- Home
- Christopher Moore
Fluke Or I Know Why the Winged Whale Sings Page 3
Fluke Or I Know Why the Winged Whale Sings Read online
Page 3
"So you ichiban big whale kahuna, like Clay say, hey?"
"Yeah," Nate said. "I'm the number-one whale kahuna. You're fired."
"Bummah, mon," The kid said. He shrugged again, turned, and started out the door. "Jah's love to ye, brah.
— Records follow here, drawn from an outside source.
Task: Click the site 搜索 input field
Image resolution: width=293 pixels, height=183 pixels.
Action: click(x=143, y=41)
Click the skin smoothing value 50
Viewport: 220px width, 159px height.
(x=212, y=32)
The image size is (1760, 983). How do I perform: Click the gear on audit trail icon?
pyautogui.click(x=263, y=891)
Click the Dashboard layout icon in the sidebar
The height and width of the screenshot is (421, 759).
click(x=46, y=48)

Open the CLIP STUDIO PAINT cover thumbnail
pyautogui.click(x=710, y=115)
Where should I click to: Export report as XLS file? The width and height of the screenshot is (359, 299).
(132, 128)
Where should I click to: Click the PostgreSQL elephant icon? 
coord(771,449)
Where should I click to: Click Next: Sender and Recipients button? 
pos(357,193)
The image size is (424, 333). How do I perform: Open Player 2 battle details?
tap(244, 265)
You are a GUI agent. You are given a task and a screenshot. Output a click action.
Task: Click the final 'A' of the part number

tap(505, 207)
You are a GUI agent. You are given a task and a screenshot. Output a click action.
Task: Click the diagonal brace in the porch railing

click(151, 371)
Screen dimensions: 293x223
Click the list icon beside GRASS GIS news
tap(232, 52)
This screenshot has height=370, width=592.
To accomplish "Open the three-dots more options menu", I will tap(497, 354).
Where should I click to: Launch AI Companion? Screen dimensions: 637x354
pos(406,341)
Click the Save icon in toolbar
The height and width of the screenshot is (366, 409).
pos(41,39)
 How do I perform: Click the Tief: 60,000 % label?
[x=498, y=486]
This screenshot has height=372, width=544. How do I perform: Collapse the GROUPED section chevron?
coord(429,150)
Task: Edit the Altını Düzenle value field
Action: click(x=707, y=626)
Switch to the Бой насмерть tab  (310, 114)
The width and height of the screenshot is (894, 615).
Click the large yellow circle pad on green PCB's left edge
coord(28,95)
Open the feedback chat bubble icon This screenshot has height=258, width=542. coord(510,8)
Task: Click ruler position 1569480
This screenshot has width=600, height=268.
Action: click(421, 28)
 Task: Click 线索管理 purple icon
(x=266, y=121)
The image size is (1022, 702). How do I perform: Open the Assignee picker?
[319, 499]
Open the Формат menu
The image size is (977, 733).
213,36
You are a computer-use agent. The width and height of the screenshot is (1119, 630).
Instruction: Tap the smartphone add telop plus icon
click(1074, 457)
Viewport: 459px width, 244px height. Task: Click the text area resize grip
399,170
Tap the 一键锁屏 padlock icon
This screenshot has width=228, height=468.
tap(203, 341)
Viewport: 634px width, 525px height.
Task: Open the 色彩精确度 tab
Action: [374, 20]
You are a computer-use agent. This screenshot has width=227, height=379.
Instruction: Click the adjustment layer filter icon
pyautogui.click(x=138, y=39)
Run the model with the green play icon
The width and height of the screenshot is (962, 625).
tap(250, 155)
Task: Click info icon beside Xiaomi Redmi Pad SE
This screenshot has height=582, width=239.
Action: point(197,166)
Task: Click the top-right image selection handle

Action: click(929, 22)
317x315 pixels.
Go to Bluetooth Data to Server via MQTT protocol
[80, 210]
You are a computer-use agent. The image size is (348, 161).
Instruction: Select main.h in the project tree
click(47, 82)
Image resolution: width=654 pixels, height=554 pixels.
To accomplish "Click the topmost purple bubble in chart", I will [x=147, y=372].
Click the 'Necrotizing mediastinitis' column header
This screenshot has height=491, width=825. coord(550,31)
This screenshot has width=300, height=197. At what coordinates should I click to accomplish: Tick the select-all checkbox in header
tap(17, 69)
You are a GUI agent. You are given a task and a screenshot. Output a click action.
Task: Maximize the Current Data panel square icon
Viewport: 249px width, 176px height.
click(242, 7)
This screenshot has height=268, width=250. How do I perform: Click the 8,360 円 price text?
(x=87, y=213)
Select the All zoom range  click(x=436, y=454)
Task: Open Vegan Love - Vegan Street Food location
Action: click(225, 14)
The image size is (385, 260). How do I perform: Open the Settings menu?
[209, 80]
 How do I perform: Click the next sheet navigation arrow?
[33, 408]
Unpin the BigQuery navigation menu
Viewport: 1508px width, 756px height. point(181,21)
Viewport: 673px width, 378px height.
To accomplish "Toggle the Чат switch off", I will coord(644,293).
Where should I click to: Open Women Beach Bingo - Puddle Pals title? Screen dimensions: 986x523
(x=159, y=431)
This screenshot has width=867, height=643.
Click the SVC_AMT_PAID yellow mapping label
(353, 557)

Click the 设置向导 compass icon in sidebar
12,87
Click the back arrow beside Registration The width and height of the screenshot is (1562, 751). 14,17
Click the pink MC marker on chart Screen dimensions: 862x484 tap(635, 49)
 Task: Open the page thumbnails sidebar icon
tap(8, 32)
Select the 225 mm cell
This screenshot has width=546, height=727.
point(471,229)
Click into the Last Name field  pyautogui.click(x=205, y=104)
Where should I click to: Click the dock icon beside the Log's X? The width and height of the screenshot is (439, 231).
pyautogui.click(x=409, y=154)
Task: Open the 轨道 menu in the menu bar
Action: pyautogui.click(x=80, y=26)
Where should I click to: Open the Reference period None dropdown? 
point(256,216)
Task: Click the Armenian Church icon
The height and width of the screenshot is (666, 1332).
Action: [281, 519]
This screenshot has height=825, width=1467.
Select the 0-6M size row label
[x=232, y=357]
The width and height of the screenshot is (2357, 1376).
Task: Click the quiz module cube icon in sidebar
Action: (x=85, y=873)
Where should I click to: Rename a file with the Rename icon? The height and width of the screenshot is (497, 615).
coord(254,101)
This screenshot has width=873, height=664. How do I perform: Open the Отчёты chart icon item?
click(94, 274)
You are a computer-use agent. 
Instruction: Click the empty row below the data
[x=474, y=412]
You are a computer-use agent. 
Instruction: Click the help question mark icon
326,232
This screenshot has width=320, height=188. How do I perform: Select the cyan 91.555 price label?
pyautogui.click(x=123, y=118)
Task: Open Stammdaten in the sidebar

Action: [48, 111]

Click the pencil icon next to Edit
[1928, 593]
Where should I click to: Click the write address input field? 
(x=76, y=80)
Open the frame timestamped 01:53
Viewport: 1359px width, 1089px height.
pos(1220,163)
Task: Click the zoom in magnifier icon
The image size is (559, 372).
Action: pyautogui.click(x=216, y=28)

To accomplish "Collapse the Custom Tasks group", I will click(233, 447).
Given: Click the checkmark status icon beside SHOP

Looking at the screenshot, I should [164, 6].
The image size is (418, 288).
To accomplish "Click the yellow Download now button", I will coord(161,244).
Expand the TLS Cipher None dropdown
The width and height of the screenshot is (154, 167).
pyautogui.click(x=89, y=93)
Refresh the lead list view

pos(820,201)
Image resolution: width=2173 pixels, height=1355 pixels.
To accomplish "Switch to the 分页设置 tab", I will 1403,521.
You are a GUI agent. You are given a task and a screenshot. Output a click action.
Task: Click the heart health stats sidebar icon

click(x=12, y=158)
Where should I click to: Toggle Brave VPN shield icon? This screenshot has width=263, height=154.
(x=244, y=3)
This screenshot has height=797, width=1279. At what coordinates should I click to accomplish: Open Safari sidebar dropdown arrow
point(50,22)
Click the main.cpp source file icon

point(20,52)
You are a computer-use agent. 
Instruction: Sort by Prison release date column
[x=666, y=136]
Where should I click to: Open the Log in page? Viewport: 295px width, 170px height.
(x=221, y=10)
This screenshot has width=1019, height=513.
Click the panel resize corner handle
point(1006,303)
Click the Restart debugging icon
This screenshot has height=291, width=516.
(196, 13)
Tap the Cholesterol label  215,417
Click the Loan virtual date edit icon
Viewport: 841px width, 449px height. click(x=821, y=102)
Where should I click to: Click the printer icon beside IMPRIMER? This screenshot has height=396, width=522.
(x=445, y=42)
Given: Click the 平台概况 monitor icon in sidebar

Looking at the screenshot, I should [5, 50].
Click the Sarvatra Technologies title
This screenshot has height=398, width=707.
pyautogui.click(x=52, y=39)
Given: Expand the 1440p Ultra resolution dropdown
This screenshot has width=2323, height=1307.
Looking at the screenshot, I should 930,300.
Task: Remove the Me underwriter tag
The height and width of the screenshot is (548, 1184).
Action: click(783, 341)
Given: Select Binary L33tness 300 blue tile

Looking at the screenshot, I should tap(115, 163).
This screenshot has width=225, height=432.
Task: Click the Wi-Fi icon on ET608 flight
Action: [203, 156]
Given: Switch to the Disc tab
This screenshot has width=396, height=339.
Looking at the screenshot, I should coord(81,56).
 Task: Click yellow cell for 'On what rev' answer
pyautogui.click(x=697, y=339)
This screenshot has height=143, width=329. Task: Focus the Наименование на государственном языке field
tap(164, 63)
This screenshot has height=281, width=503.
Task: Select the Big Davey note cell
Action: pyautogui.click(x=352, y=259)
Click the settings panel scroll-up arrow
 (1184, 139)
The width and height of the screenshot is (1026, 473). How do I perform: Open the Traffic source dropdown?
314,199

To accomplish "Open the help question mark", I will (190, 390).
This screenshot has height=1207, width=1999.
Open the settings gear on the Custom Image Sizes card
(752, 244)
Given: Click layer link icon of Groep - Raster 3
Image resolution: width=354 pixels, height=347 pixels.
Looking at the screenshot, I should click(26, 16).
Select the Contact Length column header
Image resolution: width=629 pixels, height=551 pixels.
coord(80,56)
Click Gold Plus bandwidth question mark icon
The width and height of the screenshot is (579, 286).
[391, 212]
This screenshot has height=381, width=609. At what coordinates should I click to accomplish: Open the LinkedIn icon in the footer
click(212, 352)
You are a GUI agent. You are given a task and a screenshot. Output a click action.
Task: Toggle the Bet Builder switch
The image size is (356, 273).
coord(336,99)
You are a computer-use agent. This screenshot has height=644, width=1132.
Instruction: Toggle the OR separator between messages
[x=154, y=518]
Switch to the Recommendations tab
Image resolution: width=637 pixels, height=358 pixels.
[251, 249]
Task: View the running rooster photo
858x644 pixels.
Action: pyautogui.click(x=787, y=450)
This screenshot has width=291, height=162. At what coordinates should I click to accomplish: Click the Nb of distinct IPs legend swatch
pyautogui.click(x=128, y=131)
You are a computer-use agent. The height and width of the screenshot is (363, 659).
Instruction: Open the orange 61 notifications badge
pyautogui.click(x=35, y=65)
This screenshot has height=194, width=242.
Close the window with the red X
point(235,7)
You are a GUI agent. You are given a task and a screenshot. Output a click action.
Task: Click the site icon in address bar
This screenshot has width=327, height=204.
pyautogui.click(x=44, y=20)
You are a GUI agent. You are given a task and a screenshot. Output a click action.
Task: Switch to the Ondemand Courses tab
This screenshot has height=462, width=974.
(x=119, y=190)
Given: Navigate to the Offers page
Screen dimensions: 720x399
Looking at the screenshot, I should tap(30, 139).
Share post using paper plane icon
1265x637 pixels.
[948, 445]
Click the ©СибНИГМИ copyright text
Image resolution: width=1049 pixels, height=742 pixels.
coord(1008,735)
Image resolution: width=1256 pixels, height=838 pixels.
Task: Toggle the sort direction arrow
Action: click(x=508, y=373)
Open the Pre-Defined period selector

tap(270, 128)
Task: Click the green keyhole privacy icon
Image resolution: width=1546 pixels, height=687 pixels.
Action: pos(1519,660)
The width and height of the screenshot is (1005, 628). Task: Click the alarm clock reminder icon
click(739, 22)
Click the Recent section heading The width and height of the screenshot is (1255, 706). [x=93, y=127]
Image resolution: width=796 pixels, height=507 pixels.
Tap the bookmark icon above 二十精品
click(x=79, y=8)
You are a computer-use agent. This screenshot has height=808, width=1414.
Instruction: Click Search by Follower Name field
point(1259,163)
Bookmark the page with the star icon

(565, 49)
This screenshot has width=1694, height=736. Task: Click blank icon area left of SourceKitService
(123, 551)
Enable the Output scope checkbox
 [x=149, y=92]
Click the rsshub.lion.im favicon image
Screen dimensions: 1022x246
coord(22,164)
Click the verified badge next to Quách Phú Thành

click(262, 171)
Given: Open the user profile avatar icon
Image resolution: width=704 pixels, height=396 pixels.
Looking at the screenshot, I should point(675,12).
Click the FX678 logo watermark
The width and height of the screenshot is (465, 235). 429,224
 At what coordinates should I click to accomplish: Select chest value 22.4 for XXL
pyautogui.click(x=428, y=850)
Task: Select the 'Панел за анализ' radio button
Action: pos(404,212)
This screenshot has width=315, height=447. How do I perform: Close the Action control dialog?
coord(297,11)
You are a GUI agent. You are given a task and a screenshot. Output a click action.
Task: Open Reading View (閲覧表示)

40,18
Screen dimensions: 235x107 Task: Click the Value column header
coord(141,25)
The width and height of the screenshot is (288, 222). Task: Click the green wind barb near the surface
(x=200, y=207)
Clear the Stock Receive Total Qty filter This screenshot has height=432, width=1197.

Cool runnings," he sang over his shoulder.
"Wait," Nate said.
The kid spun around, his dreads enveloping his face like a furry octopus attacking a crab. He sputtered a dreadlock out of his mouth and was about to speak.
Quinn held up a finger to signal silence. "Not a word of pidgin, Hawaiian, or Rasta talk, or you're done."
"Okay." The kid waited.
Quinn composed himself and looked around at the mess, then at the kid. "There are papers strewn around all over outside, hanging in the fences, in the bushes. I need you to gather them up and stack them as neatly as you can. Bring them here. Can you do that?"
The kid nodded.
"Excellent. I'm Nathan Quinn." Nate extended his hand to shake.
The kid moved across the room and caught Nate's hand in a powerful grip. The scientist almost winced but instead returned the pressure and tried to smile.
"Pelekekona," said the kid. "Call me Kona."
"Welcome aboard, Kona."
The kid looked around now, looking as if by giving his name he had relinquished some of his power and was suddenly weak, despite the muscles that rippled across his chest and abdomen. "Who did this?"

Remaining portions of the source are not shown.